Dans l’imaginaire, le hacker chinois est un vilain pirate, parfois à la solde du gouvernement. Si ces black hats sont effectivement une réalité, une communauté de “gentils” hackers prend son essor en parallèle. Jusqu’à présent fournisseur en leds et autres circuits imprimés des hackerspaces du monde entier, les Chinois mettent à leur tour la main dans le hack. Illustration de cet envol, deux grands événements dédiés aux bidouilleurs créatifs de tous poils, hackers et makers, sont organisés ce printemps. Maker Faire, un concept de foire populaire né aux États-Unis et depuis décliné avec succès sur d’autres continents, s’est tenu pour la première fois en Chine en avril : Shenzhen, une ville au sud du pays jouxtant Hong Kong en pleine explosion économique, a accueilli des adeptes du DIY (do it yourself, fais-le toi-même). Et Maker Carnival a clos ses festivités samedi à Beijing, la capitale du pays, sur le même principe : des exposants, des ateliers, des rencontres.

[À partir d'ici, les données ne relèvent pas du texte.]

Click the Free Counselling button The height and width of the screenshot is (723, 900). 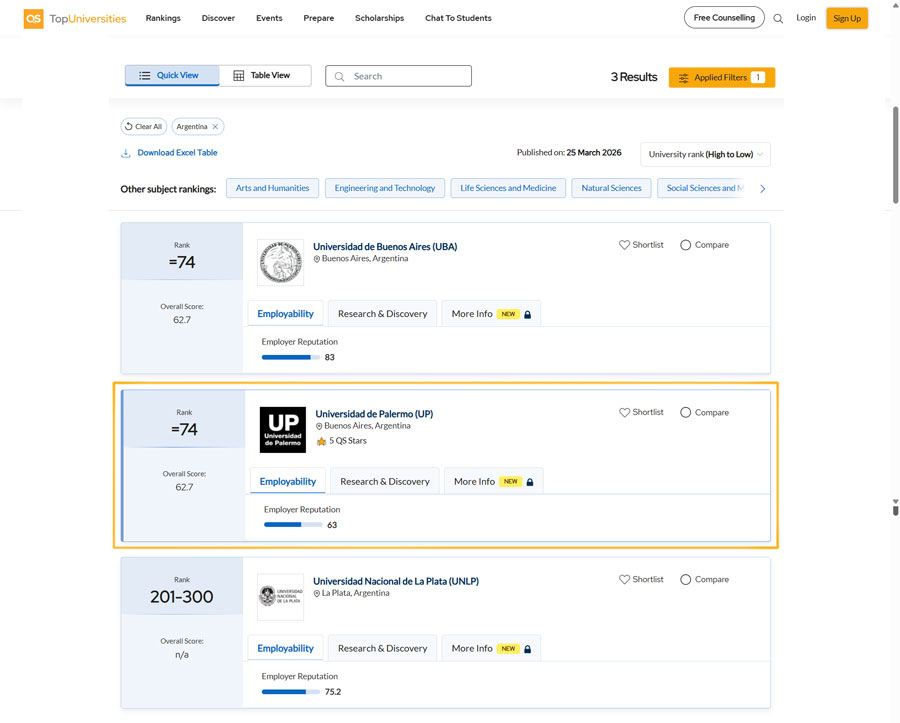click(724, 18)
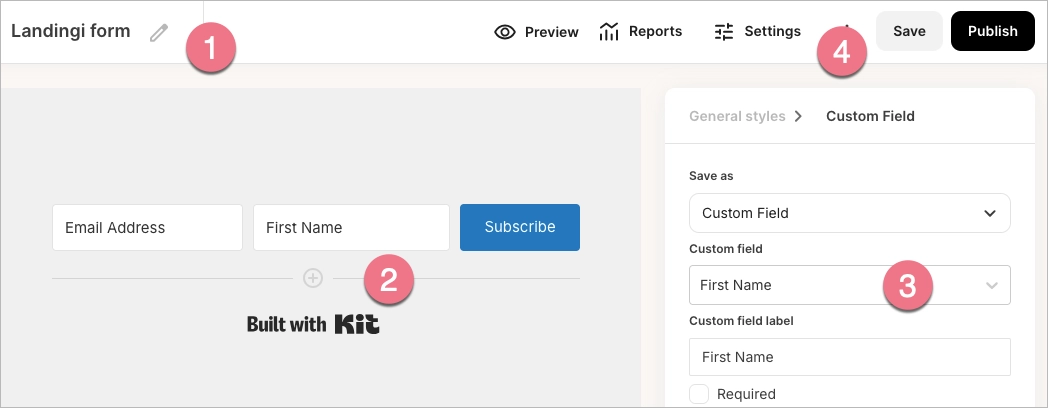The image size is (1048, 408).
Task: Click the pencil icon to rename form
Action: click(x=159, y=32)
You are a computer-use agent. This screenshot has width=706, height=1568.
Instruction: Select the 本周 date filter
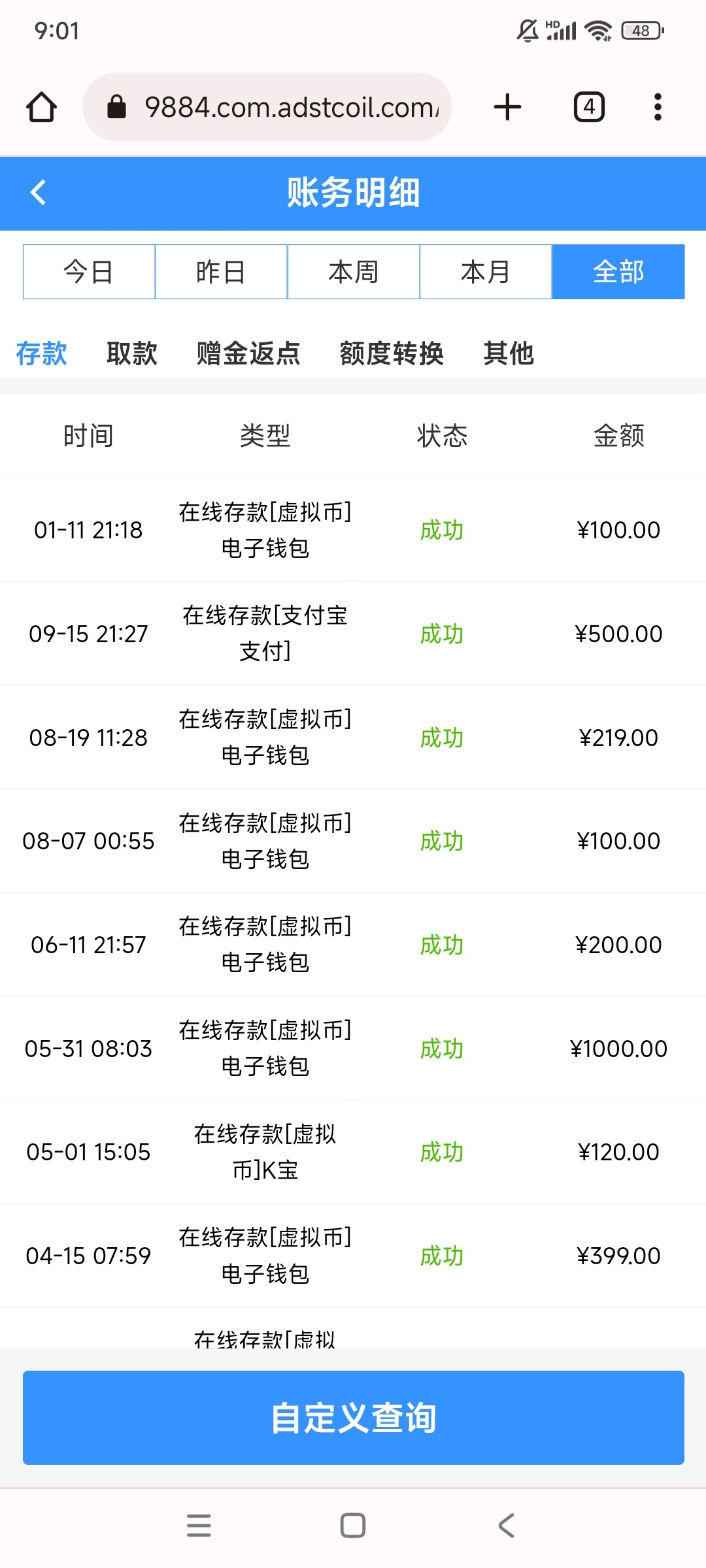(354, 272)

Cliquer ici pour voir la vidéo.

Que mille hackerspaces fleurissent

L’Afrique, berceau de la bidouille

L’Afrique, berceau de la bidouille

Traversée par la tradition de la bidouille, l'Afrique manquait jusqu'ici de lieux où développer cet esprit. Mais le ...

À l’origine du mouvement, on trouve des Chinois qui ont eu l’occasion de s’expatrier ou de beaucoup voyager. Ricky Ng-Adam, qui a co-fondé le premier hackerspace chinois en 2010 à Shanghai, avec sa femme Min Lin Hsieh et David Li  XinCheJian, est même né au Canada.

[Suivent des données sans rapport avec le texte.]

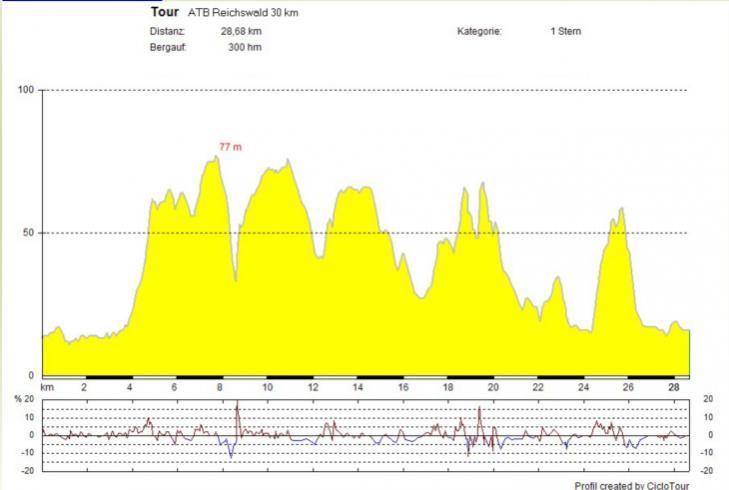The height and width of the screenshot is (490, 729).
Task: Click the 100 elevation axis label
Action: click(x=27, y=90)
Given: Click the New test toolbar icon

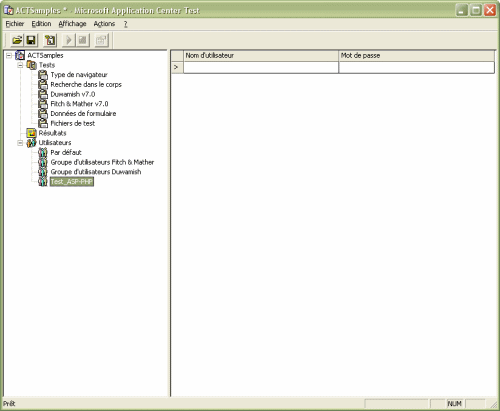Looking at the screenshot, I should 50,40.
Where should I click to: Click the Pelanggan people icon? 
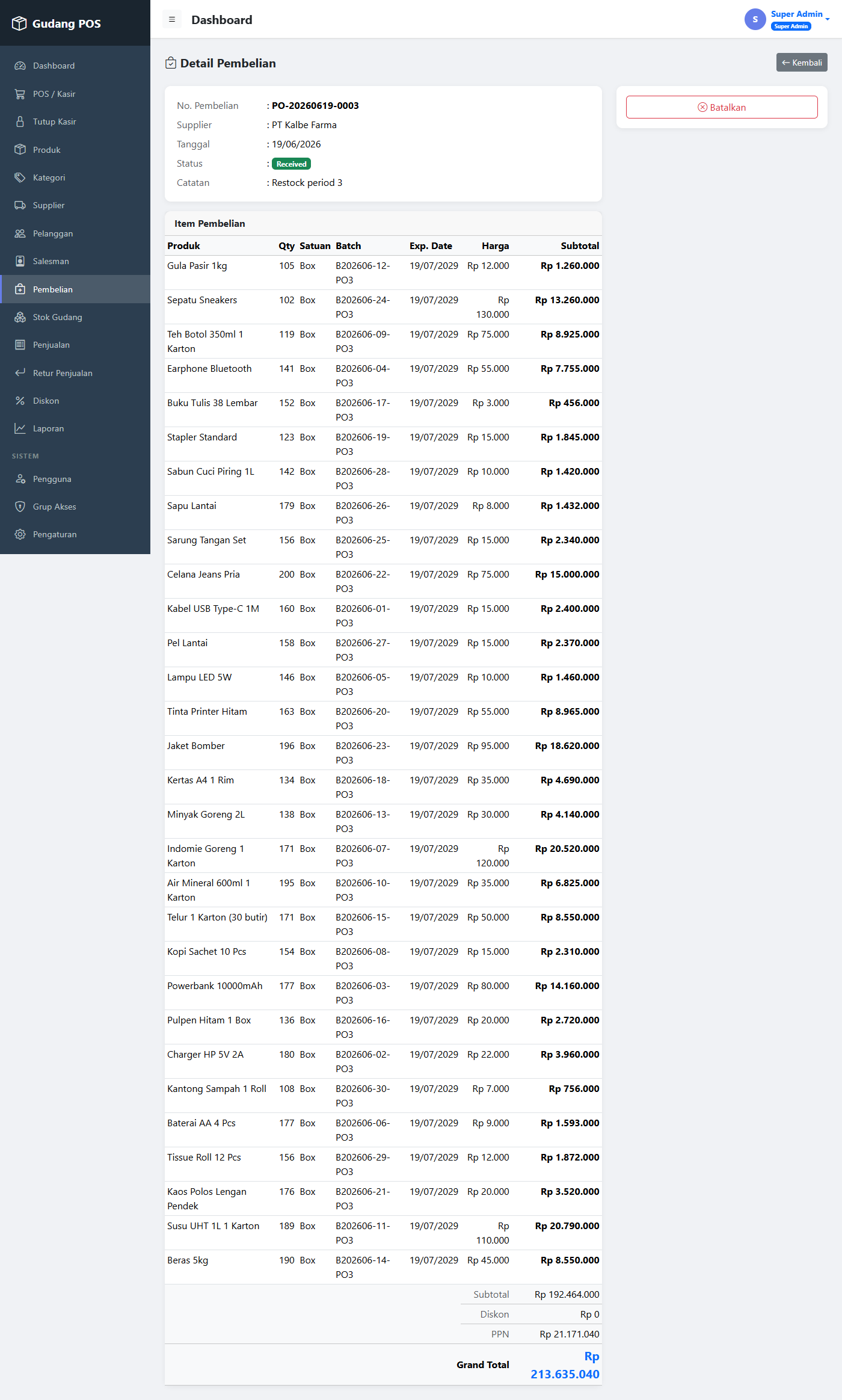pyautogui.click(x=20, y=233)
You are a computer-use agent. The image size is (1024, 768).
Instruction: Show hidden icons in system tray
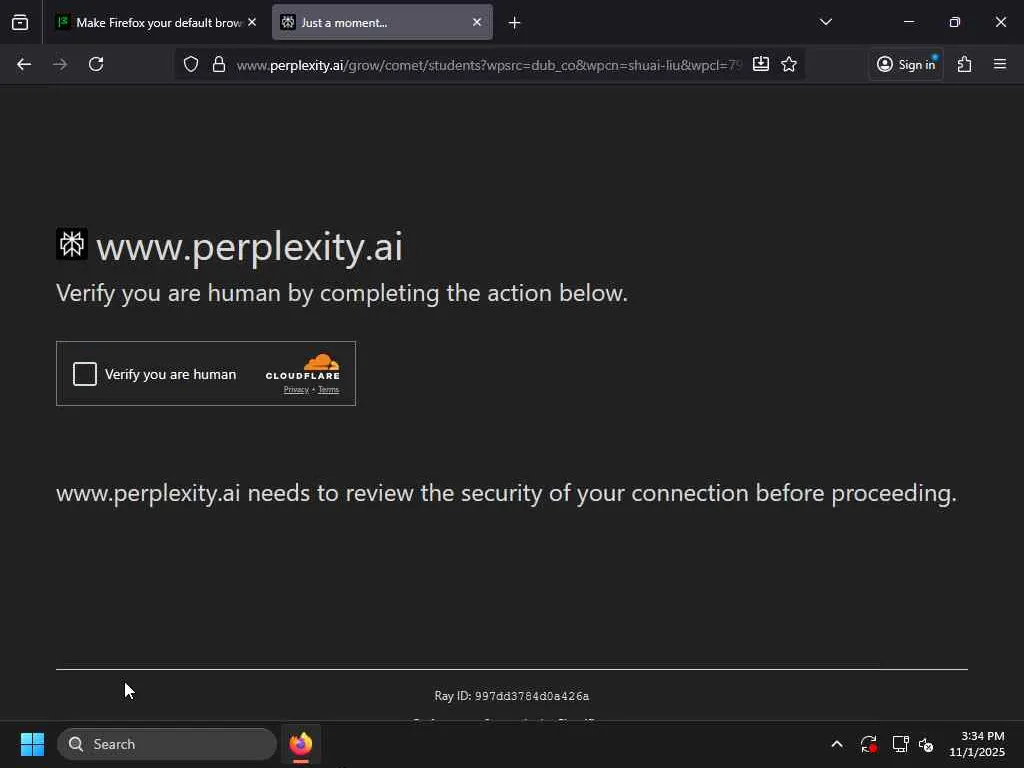click(837, 744)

Ensuite, des autochtones pur jus ont fini par grossir les rangs. Et ils prennent à leur tour l’initiative : le dernier-né, Onion Capsule hackerspace, à Hangzhou, a été lancé par quelqu’un qui n’a jamais quitté la Chine, tout comme ses membres.

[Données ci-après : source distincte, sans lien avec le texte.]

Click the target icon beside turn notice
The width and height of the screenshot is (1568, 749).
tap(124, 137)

Si on y vient pour le plaisir gratuit de bidouiller, cette montée en puissance est aussi favorisé par le contexte d’effervescence économique, comme l’explique Ricky Ng-Adam :

La  Chine est un endroit très propice, d’abord, parce que la technologie joue un rôle primordial au développement économique et avec beaucoup moins de controverse. Ensuite, dans un pays où le guanxi (relations interpersonnelles) jouent un rôle primordial, il est parfois difficile pour les Chinois qui sont à l’extérieur des organisations reconnues et légales, assez limitées, de créer ce genre de connexion. Un hackerspace permet aux plus jeunes de se rencontrer et de bâtir un réseau qui leur est propre à travers des projets collaboratifs plutôt que des repas bien arrosés et enfumés.
Certains participants chinois font effectivement pression pour transformer l’espace en incubateur ou espace purement commercial qui ont de la difficulté à percevoir les avantages non-monétaires de participer dans un tel espace. Souvent, la question clé de leur part concerne nos “profits”.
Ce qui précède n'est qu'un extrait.